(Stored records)
☆ ☆ ☆
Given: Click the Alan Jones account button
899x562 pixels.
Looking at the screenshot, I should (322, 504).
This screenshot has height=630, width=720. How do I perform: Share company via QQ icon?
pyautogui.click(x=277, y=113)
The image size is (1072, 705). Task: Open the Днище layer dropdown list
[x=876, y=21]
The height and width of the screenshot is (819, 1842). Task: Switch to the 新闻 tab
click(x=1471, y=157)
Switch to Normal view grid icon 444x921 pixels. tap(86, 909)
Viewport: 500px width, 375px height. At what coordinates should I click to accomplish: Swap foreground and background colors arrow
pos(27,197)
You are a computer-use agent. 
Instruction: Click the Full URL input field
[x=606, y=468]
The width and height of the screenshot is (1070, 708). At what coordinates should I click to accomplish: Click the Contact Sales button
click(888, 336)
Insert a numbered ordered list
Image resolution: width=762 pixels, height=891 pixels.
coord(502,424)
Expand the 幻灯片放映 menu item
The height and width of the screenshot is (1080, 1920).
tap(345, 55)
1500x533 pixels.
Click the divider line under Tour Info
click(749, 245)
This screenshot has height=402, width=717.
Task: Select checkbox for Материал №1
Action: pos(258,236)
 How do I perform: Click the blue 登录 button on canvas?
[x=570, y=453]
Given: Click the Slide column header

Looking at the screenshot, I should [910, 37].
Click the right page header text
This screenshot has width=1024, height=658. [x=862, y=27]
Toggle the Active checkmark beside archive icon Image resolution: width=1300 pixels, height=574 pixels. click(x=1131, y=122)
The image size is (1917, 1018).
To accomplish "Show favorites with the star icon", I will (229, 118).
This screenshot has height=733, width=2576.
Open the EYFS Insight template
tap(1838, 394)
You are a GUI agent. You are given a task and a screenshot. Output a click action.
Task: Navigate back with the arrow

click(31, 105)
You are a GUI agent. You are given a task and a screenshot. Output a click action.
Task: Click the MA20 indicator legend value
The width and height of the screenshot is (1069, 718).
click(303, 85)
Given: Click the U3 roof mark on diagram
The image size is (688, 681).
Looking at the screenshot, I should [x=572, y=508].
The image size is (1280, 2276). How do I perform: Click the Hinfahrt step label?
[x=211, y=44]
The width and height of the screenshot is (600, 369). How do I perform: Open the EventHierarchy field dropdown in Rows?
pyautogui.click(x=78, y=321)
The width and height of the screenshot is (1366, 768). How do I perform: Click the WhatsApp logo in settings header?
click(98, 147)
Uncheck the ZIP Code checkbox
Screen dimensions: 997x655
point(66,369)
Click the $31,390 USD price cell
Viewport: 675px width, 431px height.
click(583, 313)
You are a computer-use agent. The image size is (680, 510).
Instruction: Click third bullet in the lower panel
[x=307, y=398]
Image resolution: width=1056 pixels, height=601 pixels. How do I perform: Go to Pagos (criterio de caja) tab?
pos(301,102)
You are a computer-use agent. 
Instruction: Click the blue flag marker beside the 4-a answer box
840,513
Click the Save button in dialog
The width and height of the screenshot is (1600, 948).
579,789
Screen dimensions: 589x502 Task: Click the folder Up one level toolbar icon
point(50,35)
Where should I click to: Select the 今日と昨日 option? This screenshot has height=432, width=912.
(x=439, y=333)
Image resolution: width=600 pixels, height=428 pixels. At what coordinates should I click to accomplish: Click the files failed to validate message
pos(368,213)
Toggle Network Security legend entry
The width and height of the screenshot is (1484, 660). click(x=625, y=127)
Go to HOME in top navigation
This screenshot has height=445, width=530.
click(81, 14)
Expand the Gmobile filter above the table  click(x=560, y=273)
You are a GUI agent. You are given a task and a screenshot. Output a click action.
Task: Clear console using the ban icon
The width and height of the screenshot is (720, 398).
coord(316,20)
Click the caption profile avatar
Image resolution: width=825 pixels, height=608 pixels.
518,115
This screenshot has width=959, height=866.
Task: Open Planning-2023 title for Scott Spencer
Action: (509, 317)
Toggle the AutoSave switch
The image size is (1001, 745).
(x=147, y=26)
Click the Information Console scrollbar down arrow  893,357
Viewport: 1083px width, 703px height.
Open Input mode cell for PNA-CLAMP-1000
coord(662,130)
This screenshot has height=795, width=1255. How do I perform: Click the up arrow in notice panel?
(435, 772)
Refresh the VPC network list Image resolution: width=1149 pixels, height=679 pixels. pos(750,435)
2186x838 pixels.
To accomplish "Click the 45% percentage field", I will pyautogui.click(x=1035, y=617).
☆ ☆ ☆
PROBLEM TO SOLVE: Go through the entries above and copy each line with "Expand" in it.

EXERCISE RESPONSE:
Expand the 幻灯片放映 menu item
Expand the Gmobile filter above the table  click(x=560, y=273)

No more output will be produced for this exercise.